Are you a lover of great poetry, if yes then offer you a delightful insight into the making of love poems! Since ages people of all generations have enthralled at the beauty of the famous love poems thereby making them one of the most well read even after hundred years of their original composition. Love poems in the form of odes and lyrical ballads are a wonderful way of recognizing one's love for each other while at the same time they highlight the emotional pangs of love life. Famous Love Poems are easy to read since they have been written in ready to use language and common verses.
Over the years, various publications have been made with primary focus on Collection of Famous Love Poems written by great poets of all ages. Its interesting to note that even in today’s age which is primarily dominated by high tech applications and computer savvy people love poems have still retained its glorious appeal though the number of persons writing poetry is quite less. Rather Famous Love Poems are sent as beautiful emails and special love e-cards. The Famous Romantic Love Poems carried in them a sense of everlasting essence of love which cannot be withered away. . Love poetry is all about relationships and Classic Love Poems represent the beautiful expressions of love and life and the zeal associated with it.

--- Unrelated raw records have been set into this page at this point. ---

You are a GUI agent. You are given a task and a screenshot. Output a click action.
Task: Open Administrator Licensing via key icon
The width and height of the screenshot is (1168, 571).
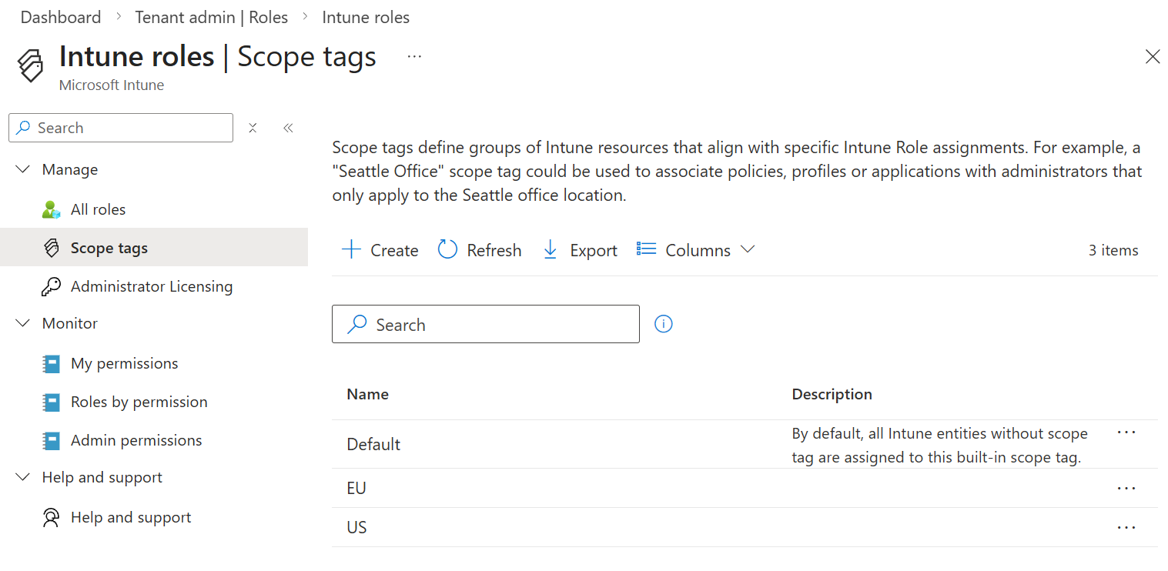pyautogui.click(x=51, y=286)
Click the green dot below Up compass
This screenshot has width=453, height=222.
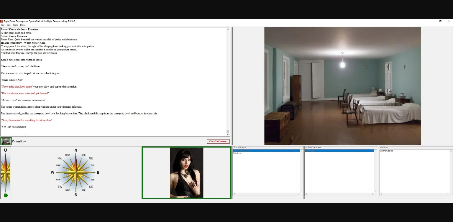tap(6, 195)
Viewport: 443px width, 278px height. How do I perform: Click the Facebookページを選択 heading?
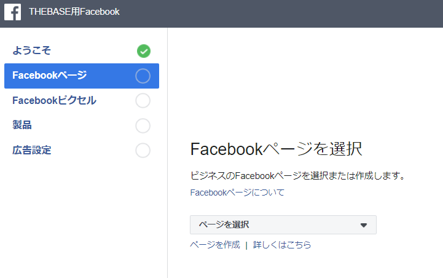click(276, 149)
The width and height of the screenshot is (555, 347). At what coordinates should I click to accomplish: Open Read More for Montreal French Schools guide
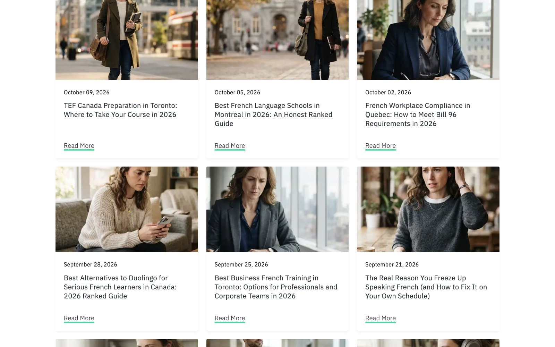click(230, 146)
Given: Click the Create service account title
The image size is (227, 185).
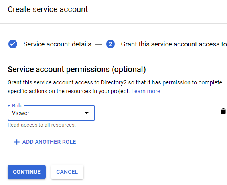Looking at the screenshot, I should (x=48, y=9).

Some of the famous love poems are--
To My Dear and Loving Husband
If ever two were one, then surely we.
If ever man were lov'd by wife, then thee;
If ever wife was happy in a man,
Compare with me ye women if you can.
I prize thy love more then whole Mines of gold,
Or all the riches that the East doth hold.
My love is such that Rivers cannot quench,
Nor ought but love from thee, give recompence.
Thy love is such I can no way repay,
The heavens reward thee manifold I pray.
Then while we live, in love let's so persever,
That when we live no more, we may live ever.
by Anne Bradstreet
Shakespers's Sonnet 10
A woman's face with nature's own hand painted,
Hast thou, the master mistress of my passion;
A woman's gentle heart, but not acquainted
With shifting change, as is false women's fashion:
An eye more bright than theirs, less false in rolling,
Gilding the object whereupon it gazeth;
A man in hue all hues in his controlling,
Which steals men's eyes and women's souls amazeth.
And for a woman wert thou first created;
Till Nature, as she wrought thee, fell a-doting,
And by addition me of thee defeated,
By adding one thing to my purpose nothing.
But since she prick'd thee out for women's pleasure,
Mine be thy love and thy love's use their treasure.